In March 1997, Sam Rainsy, currently the opposition leader, and his followers staged a peaceful demonstration against the "communist judiciary." The government did not like their action, and four grenades were thrown at the demonstrators, killing 19 protestors and injuring more than 100. In July of the same year, the two ruling coalition parties at the time, the Cambodian People's Party and FUNCINPEC, whose relations had been tenuous over sharing power, resorted to arms to fight each other in the streets of Phnom Penh, resulting in the annihilation of FUNCINPEC as a political force, despite their pledge under oath not to resort to force to settle disputes.
Extremism was also the hallmark of previous regimes. Prince Sihanouk, when he was head of state in the 1960s, suddenly decided, without prior planning, to nationalize the banking and other important sectors of the economy following a private bank scandal in which the government lost a substantial deposit. At the same time, he alleged that U.S. aid and the "dollar god" were corrupting influences and, as a measure to end that corruption, refused to receive substantial U.S. aid. He also cut off diplomatic ties with the United States. All these measures and others eventually led the country into turmoil and to Sihanouk's downfall.
In 1970, Gen. Lon Nol resorted to force, instead of peaceful means, to rid the country of the sanctuaries and bases of communist Vietnamese forces in the border regions, thereby engulfing the country in the Vietnam War. He also made a drastic decision to overthrow Sihanouk and the monarchy.
The Khmer Rouge emerged as the victors of that war in 1975, communist rulers who went to even much greater extremes. They were not happy, for example, with Cambodia's feudal, corrupt and unjust society at the time and rushed to destroy it. They were not happy with townsfolk and were not able to feed them. They thus forced them to the countryside at gunpoint to till the land and grow their own food until their death. They also alleged that money was corrupting. They therefore just abolished it. Furthermore, if they were not happy with someone, they simply killed him.

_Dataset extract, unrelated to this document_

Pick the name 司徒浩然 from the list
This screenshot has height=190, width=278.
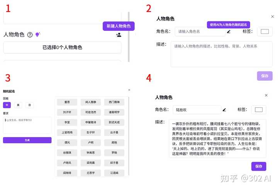coord(90,112)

Now Cambodia has swung from extreme communism to capitalism which, in the absence of the rule of law, has gone to the opposite extreme. In the society destroyed by the Khmer Rouge, the biggest landholding was 132 hectares, and large landholdings were rare. Now Cambodian society has quickly become a feudal society ruled by a corrupt oligarchy under a democratic cloak in which the powerful and their cronies own up to tens, or even hundreds of thousands, of hectares of land during a time when the population has doubled and landlessness has increased. Cambodia's countryside very much resembles the English countryside during the period of enclosure.
Ironically, even Nuon Chea, the Khmer Rouge ideologue now about to face trial for the Killing Field atrocities, has said that the society he and his comrades destroyed was better than the present one.
(Lao Mong Hay is currently a senior researcher at the Asian Human Rights Commission in Hong Kong. He was previously director of the Khmer Institute of Democracy in Phnom Penh, Cambodia, and a visiting professor at the University of Toronto in 2003. In 1997, he received an award from Human Rights Watch and the Nansen Medal in 2000 from the United Nations High Commissioner for Refugees.)